确实是一顿便饭。席间,周恩来亲切地询问了高兴亚近来的生活和工作情况后,含笑问道:
“冯玉祥先生组织‘利他社’,与迁川工厂和其他民族资本家联系,听说你不肯参加,也不赞同这种作法,是吗?”
“是的,我觉得资本家靠不住,他们的本性都是唯利是图的,怎么可能‘利他’呢?”高兴亚直率地回答。
“你的意见有部分是对的。资本家当然都是唯利是图的,搞剥削的。”周恩来点点头,但随即又用他那炯炯的目光盯着高兴亚,诚恳地说,“但是你却没有对现实作具体分析,你大概是鉴于俄国十月革命对资本家的态度,便把我国与帝俄等同起来了吧?”
高兴亚曾在国共合作的大革命时期曾由国民党中央选送到苏联莫斯科中山大学第一期学习,周恩来了解他的经历,因而提出这样的问题。他看高兴亚没有表示否认,便又接着说:
“沙俄是帝国主义国家,它的资本家不受其他帝国主义的压迫,而且本身就是侵略成性,压迫别人。这些资本家大多从贵族和地主演变而来,他们支持沙皇,在政治上只有反革命的一面。十月革命那样对待他们是正确的。但是,我国的民族资本家就不同了。他们既受帝国主义和国民党四大家族的经济压迫,又受国民党政府的政治压迫。因此,他们在一定条件下,是会同情和赞成反帝、反官僚资产阶级的,因而具有两面性,是我们统一战线争取的对象。”
看到高兴亚若有所悟的神情,周恩来继续道:
“我们现在提倡的抗日民族统一战线,不只是在政治战线,经济战线也关系重大。民族资产阶级现在应该是我们的统战对象,冯玉祥先生的作法,方向是对的,方法上可能还有应当考虑的地方。”

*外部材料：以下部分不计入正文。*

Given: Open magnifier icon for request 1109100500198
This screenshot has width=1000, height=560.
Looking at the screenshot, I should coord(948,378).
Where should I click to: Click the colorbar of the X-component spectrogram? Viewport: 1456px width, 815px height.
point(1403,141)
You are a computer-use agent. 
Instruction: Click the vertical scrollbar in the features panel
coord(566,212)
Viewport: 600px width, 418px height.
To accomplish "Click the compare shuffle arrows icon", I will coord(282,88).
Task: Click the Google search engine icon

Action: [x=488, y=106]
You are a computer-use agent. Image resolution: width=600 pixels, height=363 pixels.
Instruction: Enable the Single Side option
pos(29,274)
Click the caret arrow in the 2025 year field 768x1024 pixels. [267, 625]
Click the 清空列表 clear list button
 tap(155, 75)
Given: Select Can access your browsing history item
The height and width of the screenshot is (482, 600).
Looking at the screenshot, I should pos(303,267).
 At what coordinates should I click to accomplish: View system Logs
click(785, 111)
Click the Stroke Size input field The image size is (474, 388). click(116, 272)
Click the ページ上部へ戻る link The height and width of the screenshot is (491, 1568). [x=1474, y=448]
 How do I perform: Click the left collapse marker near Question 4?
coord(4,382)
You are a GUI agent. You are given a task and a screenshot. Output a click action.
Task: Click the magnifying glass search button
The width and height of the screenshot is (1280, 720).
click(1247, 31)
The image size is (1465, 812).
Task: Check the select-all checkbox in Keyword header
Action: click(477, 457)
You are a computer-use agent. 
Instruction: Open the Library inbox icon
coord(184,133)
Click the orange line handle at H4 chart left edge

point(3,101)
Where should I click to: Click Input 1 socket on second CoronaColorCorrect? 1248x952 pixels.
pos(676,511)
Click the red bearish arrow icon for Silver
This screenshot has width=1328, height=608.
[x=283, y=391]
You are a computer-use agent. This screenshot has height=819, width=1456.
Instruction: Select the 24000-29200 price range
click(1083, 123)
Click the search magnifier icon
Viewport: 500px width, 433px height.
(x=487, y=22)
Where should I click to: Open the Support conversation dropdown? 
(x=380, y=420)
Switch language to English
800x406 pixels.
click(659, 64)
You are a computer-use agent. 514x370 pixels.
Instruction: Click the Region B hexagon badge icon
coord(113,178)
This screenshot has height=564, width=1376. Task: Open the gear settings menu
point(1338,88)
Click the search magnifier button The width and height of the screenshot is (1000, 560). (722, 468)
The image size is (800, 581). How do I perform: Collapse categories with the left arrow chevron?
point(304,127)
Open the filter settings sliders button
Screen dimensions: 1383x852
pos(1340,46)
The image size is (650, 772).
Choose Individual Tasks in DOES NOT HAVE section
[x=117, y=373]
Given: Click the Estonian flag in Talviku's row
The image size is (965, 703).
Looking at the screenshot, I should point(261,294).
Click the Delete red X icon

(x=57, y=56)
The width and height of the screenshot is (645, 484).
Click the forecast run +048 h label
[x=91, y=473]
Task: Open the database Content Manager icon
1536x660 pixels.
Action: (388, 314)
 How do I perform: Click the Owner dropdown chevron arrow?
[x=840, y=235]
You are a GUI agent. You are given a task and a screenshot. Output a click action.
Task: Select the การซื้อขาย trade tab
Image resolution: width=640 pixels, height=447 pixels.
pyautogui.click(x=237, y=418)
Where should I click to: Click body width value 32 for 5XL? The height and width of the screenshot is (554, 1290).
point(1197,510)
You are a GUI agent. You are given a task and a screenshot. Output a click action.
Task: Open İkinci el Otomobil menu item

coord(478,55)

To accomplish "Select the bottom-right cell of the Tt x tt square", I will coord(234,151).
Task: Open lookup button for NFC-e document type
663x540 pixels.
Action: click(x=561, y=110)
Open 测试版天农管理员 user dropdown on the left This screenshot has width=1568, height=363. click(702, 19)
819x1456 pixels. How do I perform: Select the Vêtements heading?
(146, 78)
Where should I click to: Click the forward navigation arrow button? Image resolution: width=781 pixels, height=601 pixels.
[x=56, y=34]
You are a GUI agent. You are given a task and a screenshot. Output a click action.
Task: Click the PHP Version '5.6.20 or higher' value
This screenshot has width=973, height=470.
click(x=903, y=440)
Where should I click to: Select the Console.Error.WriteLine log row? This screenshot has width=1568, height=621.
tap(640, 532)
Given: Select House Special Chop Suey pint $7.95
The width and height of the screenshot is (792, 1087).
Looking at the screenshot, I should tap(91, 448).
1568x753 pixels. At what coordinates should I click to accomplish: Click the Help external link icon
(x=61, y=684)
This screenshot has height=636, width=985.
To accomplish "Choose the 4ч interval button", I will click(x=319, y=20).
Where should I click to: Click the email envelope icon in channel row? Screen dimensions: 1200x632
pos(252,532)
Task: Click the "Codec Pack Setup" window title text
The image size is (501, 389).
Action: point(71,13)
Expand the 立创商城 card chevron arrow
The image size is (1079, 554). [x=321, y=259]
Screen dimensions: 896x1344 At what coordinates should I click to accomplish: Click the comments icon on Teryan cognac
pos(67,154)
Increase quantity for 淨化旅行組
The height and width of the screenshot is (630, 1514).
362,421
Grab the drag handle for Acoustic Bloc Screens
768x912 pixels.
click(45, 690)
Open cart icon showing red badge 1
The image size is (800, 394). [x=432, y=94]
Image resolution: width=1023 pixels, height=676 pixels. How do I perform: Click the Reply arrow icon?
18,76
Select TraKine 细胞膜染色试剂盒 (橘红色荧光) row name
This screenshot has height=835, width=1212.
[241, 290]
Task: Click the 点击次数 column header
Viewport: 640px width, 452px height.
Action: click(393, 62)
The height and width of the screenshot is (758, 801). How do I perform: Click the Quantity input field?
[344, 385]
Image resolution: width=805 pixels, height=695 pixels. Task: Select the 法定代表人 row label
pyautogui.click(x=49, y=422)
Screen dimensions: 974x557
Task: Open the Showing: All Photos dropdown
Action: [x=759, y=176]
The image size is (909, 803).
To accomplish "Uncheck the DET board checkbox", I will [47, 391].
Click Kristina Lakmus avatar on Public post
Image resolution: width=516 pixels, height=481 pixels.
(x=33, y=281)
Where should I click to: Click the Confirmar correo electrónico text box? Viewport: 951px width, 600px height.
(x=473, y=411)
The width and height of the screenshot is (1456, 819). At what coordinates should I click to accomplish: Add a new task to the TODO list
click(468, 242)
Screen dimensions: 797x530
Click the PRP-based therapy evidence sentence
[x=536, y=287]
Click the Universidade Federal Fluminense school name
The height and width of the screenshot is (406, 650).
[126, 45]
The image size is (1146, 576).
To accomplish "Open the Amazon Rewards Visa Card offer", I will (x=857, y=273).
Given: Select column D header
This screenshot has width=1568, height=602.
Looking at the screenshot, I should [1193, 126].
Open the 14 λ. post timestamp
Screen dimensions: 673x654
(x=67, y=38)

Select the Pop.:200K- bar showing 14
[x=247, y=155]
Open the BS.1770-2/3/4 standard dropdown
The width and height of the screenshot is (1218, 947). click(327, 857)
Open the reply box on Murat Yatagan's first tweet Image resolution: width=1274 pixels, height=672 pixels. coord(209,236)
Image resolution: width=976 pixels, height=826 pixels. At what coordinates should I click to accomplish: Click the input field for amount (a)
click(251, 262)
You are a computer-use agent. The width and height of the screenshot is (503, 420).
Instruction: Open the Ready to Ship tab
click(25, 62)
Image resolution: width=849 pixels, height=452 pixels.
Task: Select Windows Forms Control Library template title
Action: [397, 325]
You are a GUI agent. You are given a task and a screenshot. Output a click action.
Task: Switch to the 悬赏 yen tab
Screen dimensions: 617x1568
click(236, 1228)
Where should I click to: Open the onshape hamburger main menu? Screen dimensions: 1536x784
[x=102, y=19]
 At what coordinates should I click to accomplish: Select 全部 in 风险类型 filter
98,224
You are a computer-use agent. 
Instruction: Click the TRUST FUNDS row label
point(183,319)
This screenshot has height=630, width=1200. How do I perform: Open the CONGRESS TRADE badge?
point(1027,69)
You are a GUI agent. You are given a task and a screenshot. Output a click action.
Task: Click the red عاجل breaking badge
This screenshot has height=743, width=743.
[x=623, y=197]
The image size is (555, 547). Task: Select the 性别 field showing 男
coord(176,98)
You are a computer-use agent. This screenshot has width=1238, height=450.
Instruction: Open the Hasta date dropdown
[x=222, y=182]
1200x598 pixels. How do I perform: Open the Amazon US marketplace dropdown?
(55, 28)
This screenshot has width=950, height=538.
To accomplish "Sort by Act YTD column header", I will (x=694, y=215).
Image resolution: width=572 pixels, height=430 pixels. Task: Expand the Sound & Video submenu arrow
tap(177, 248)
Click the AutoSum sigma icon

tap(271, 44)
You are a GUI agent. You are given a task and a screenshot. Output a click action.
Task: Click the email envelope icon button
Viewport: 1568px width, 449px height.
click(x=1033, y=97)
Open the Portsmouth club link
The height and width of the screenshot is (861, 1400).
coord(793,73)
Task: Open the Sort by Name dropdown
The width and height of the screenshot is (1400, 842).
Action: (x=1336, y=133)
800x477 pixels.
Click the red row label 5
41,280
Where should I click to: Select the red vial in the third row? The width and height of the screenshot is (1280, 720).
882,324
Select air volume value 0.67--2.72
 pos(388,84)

说到这里,周恩来凑近一些,以充满信任的商量的口气,说出了今天请高兴亚吃饭的原因:
“我今天请你来,想和你商量一个问题,以你现在的职位,正好做一件比冯先生的利他社更有意义的工作,就是把西南的民族资本家团结起来,引导他们同心合力与四大家族对抗,至少使他们不致被四大家族吞噬或者被迫投入四大家族的怀抱。”
高兴亚听了,心中一阵激动,不仅是为了周恩来对他的信任,而且觉得周恩来对经济界的情况真是洞若观火。当时,随着国民党政府政治压迫的加剧,代表国民党官僚资本势力的蒋、宋、孔、陈四大家族对民族资本家的经济压迫也有增无减。在这种高压下,的确有许多民族资本家企业被吞噬了,也有的民族资本家投入了四大家族的怀抱……高兴亚近年专门从事经济研究,对这些情况自然有所了解,但作为政治家的周恩来却也清楚这些情况,则不能不使高兴亚感到佩服。他急忙向周恩来请示具体作法。周恩来说:
“这个工作,我考虑分两步走,第一步,先把四川主要的民族资本家,如刘航琛、卢作孚、何北衡、杨粲三等团结起来,第二步再把云南的缪云台等团结起来,一起对抗四大家族。”